• _Records provided_

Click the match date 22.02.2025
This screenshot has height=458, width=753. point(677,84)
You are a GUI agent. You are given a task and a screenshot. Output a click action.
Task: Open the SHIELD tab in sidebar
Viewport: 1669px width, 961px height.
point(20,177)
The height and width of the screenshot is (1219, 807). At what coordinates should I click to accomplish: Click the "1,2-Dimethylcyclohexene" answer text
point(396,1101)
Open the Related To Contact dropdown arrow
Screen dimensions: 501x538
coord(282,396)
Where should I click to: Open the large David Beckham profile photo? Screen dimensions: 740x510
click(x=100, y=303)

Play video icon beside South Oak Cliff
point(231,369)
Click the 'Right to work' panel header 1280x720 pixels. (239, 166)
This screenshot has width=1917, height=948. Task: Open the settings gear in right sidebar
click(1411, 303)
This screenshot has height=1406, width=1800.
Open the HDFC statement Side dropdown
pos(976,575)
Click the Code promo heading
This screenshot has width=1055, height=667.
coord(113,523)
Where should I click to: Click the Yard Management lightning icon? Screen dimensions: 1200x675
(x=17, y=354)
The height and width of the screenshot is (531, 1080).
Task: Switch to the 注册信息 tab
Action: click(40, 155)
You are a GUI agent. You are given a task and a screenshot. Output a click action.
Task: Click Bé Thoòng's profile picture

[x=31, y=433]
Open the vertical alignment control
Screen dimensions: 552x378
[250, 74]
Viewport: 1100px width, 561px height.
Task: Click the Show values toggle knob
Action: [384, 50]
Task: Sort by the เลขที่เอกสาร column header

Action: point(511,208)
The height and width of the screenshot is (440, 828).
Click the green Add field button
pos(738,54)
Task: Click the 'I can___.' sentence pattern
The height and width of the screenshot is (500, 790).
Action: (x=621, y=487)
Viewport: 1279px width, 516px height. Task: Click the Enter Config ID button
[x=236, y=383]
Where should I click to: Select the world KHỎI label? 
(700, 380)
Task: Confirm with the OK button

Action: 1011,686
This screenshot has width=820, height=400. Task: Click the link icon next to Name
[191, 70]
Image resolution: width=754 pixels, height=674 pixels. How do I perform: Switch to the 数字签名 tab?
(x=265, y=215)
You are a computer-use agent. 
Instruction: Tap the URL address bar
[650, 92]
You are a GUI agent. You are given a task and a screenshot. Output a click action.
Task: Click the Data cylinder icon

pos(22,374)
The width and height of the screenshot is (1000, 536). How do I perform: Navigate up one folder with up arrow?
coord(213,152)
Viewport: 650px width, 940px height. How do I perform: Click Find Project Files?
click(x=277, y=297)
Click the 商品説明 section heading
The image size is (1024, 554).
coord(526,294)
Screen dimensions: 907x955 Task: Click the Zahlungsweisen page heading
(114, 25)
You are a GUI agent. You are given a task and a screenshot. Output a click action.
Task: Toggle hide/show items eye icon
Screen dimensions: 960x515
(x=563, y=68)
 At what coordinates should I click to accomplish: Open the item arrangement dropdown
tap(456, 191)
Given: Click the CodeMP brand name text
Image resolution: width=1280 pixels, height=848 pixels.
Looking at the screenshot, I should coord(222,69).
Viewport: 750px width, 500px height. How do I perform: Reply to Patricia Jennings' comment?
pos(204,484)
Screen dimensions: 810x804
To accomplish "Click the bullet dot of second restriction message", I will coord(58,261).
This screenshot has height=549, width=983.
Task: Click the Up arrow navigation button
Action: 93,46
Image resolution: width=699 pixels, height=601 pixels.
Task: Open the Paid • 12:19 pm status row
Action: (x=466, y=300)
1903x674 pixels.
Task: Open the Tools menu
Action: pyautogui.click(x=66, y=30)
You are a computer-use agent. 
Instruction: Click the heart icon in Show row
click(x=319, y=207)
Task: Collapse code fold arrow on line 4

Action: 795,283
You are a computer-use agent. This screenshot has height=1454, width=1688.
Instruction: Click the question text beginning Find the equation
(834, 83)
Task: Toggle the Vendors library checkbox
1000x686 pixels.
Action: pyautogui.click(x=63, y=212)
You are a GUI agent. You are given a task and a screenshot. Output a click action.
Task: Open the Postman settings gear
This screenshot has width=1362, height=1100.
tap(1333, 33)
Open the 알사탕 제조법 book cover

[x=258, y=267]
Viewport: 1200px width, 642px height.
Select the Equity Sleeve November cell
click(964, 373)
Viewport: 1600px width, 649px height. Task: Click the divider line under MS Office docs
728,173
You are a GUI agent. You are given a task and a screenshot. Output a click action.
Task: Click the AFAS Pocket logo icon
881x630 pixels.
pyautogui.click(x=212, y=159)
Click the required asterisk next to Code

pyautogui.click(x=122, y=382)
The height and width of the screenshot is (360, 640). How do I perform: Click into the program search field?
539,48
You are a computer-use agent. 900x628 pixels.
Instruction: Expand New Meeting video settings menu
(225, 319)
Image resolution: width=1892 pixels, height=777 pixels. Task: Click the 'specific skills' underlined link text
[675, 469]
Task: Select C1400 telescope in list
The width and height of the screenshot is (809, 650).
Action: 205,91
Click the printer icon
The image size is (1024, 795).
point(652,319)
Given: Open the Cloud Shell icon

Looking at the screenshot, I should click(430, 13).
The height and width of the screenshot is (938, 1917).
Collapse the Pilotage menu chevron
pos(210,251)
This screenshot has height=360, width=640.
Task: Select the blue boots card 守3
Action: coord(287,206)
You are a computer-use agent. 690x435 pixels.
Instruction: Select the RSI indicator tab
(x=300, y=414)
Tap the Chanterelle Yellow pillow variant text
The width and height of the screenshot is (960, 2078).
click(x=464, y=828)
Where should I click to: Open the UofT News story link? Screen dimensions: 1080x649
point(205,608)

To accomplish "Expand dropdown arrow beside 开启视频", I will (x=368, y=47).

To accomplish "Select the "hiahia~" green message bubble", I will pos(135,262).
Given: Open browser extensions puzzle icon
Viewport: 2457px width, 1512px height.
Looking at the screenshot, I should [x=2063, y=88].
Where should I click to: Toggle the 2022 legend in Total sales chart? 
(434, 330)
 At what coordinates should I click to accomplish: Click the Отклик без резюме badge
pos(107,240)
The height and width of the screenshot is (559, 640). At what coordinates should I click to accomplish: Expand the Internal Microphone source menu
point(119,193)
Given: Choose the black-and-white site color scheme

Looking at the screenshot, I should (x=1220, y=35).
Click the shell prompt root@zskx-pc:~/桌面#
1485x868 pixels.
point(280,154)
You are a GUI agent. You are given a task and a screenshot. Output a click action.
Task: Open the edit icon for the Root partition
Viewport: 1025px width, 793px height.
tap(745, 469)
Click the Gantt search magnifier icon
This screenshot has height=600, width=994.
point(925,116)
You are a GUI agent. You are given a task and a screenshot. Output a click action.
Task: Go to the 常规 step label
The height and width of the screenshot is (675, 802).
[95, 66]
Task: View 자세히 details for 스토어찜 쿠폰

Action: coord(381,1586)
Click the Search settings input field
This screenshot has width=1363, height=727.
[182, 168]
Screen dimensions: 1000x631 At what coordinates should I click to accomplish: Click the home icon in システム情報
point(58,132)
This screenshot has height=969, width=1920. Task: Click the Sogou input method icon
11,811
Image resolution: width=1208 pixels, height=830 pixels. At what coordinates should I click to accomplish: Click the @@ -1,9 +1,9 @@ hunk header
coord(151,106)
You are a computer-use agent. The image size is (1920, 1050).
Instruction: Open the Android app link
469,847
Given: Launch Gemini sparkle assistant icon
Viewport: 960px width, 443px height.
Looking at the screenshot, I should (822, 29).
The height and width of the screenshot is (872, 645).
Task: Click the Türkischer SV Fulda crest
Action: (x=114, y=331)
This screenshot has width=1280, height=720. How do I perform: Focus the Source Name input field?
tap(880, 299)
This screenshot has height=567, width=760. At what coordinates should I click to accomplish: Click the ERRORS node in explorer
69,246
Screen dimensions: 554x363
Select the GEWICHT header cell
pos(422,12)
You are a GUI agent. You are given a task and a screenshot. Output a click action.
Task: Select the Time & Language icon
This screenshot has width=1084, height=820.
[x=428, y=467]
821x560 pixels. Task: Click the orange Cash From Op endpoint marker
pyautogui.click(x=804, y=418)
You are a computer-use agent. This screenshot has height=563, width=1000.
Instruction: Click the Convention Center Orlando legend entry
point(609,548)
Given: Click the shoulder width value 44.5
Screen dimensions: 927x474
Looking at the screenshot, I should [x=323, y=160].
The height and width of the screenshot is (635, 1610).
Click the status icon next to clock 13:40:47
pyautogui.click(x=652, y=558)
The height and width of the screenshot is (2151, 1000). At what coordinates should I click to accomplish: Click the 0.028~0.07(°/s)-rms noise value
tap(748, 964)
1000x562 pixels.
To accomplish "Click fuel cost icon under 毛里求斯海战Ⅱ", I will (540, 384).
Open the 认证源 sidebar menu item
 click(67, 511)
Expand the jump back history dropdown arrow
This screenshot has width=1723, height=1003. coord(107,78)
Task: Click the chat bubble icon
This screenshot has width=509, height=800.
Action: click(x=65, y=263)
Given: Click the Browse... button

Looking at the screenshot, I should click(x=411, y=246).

• _Activity_
Starting at the line with "This screenshot has width=509, height=800.", restate every line word for word through the end of the listing above.

• _Exercise solution_
This screenshot has width=509, height=800.
Action: click(x=65, y=263)
Given: Click the Browse... button

Looking at the screenshot, I should click(x=411, y=246).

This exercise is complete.